Coupe Intercontinentale de la FIFA : Real Madrid – Pachuca
Pachuca affrontera le Real Madrid mercredi en finale de la Coupe Intercontinentale de la FIFA. Deux membres du Groupe d’étude technique donnent leur avis sur cette affiche.
Aron Winter : Je pense que ça ne sera pas un match facile pour le Real Madrid, surtout vu les prestations de Pachuca jusqu’ici. Les Madrilènes devront être particulièrement efficaces à la récupération pour exploiter les phases de transition offensive en exploitant l’espace dans le dos de la défense mexicaine. Tout va se jouer dans le cœur du jeu. Comme on l’a vu contre Botafogo, les deux milieux de Pachuca, Elías Montiel et Pedro Pedraza, mettent beaucoup de rythme et sont intelligents tactiquement. Ça sera intéressant de voir comment ils s’en sortiront face à Luka Modrić et Jude Bellingham. Je suis également curieux de voir comment les centraux du Real s’y prendront pour répondre au défi physique imposé par Rondón.

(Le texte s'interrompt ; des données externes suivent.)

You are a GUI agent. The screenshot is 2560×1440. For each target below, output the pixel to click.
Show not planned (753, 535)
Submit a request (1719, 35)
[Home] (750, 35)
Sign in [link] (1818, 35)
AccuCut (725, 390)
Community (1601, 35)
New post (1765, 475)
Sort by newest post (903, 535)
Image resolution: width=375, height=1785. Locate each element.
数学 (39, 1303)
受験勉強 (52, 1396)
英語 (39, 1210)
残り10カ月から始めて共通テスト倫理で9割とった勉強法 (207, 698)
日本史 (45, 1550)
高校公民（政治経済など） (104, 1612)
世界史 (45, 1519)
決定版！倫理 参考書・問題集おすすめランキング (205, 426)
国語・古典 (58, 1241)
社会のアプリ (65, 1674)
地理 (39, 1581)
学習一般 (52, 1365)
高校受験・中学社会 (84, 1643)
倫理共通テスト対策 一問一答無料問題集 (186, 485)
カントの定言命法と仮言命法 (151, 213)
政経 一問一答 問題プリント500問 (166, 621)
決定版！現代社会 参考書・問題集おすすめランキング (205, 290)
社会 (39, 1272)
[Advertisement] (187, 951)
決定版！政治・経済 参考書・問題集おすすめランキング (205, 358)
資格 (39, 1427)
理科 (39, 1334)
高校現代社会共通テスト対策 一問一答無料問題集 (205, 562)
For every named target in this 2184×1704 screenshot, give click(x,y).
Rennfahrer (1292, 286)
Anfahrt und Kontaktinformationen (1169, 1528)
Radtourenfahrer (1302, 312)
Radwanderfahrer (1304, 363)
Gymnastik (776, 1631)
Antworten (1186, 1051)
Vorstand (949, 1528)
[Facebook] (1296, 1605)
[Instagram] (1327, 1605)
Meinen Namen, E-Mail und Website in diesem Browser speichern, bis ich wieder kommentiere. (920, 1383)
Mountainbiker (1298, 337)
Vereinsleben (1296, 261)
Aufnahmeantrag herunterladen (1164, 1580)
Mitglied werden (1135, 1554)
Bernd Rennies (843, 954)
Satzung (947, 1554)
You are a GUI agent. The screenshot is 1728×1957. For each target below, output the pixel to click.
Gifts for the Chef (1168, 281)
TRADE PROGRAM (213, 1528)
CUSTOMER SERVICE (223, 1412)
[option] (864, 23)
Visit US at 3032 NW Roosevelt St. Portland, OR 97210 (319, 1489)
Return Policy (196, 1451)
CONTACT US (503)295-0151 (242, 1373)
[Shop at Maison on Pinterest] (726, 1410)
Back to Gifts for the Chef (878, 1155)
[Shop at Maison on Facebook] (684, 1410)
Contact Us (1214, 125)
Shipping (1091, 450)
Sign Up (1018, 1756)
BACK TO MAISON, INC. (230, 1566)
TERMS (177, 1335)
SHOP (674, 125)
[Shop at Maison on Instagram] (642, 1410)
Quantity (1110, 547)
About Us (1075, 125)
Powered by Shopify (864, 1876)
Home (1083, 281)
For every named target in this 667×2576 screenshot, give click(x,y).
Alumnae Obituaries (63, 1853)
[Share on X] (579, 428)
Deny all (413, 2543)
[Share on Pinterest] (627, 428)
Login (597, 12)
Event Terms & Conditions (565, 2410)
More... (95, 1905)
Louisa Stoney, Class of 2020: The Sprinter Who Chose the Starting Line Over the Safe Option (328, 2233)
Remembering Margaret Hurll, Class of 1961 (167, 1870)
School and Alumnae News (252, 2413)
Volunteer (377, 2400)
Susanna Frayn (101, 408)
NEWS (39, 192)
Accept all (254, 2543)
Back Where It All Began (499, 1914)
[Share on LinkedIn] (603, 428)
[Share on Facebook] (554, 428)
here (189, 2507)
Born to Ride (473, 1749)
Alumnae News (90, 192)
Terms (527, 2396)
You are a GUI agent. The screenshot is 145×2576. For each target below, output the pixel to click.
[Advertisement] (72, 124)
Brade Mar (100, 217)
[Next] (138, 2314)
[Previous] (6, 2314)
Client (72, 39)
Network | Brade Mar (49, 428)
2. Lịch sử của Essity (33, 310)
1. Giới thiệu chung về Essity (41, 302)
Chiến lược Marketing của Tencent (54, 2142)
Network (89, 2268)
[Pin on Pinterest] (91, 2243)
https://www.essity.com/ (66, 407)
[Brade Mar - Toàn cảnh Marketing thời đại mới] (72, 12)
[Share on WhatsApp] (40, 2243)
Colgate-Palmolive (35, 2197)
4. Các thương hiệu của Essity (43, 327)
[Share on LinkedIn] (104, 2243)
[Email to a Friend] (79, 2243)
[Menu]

Pascal Zuberbühler : J’ai hâte de voir comment le gardien de Pachuca, Carlos Moreno, va gérer les relances face au Real Madrid. Est-ce que Pachuca va continuer à opter pour du jeu direct sur Rondón, comme c’était le cas contre Al Ahly, ou tenter de construire de derrière ? Il faudra une grosse prestation de Moreno : vu la qualité des attaquants madrilènes, on peut s’attendre à voir de nombreuses frappes. Le gardien devra notamment bien évaluer quand il devra défendre son but et quand il lui faudra gérer l’espace. Concernant le Real Madrid, Thibaut Courtois fait partie des gardiens les plus complets au monde. Il a énormément progressé dans la distribution du jeu ces deux-trois dernières années et il a un excellent sens du placement qui lui permet de prendre les bonnes décisions dans les moments clés. Madrid peut aussi compter sur Andriy Lunin, qui est un très bon second gardien. Il pourra faire parler sa puissance et son explosivité en cas de titularisation .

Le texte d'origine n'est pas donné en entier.